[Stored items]
- Opening Delimiter -

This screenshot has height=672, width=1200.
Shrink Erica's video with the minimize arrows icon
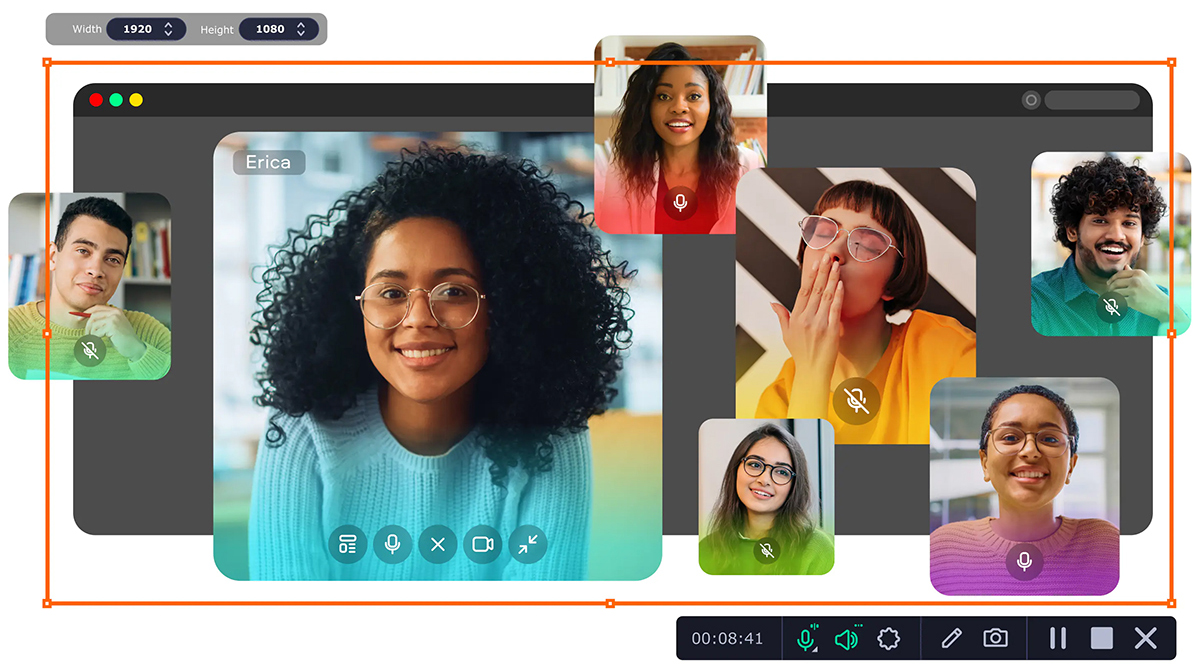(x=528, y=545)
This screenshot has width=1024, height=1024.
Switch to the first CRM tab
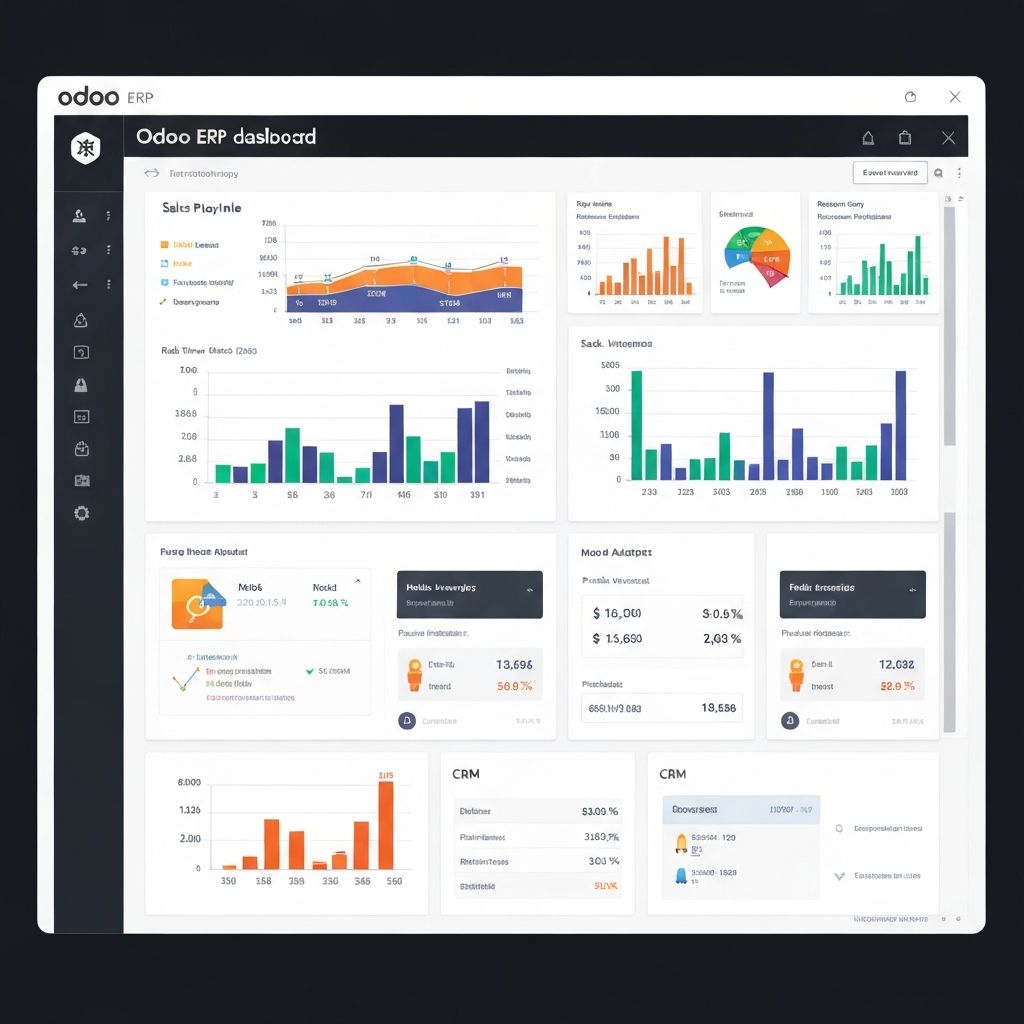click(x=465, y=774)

- Closing Delimiter -
- Opening Delimiter -

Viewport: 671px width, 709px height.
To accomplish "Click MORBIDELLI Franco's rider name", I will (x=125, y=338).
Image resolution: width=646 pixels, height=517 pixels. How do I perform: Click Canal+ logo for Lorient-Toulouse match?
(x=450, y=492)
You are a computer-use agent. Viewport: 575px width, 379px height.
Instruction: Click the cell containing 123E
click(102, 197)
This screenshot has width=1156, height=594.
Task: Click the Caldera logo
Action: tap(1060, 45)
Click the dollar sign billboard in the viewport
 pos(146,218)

- Closing Delimiter -
- Opening Delimiter -

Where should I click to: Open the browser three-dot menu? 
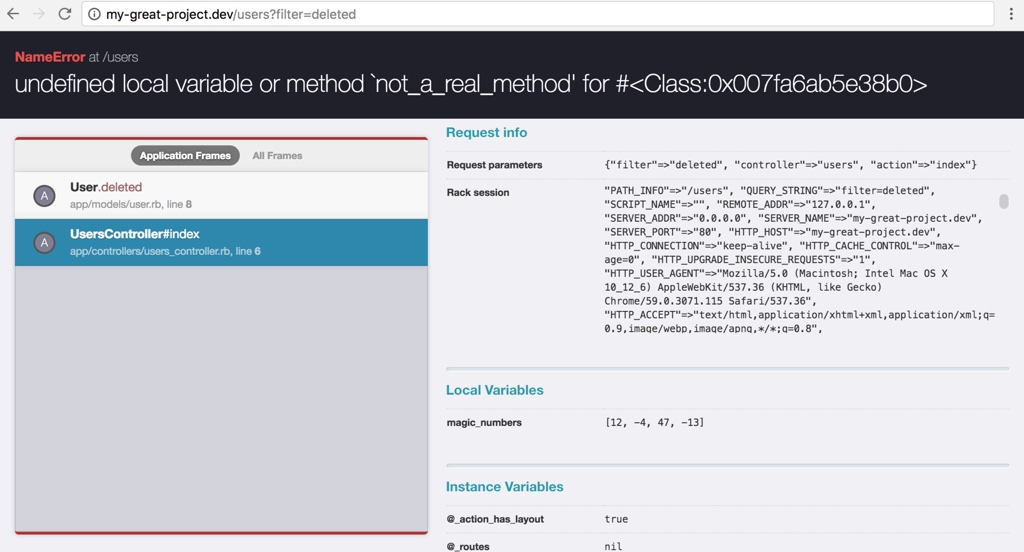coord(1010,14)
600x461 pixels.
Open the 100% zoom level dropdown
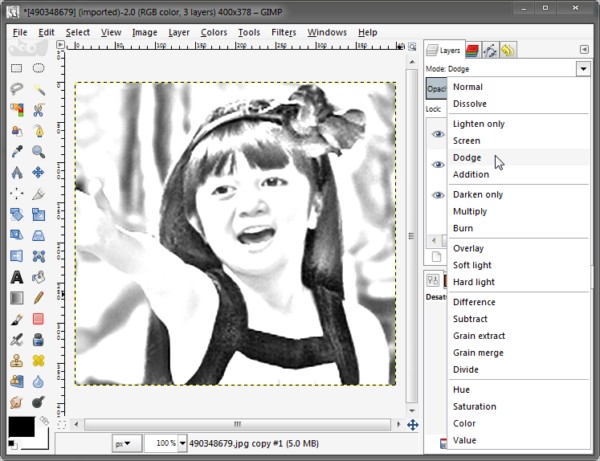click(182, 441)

- Closing Delimiter -

> DESCRIPTION OF THE TASK
An exact copy of the lines above, from the one containing "Image resolution: width=646" through the one containing "You are a computer-use", is the whole of the answer.

> YOUR SOLUTION
Image resolution: width=646 pixels, height=517 pixels. How do I perform: Click Canal+ logo for Lorient-Toulouse match?
(x=450, y=492)
You are a computer-use agent. Viewport: 575px width, 379px height.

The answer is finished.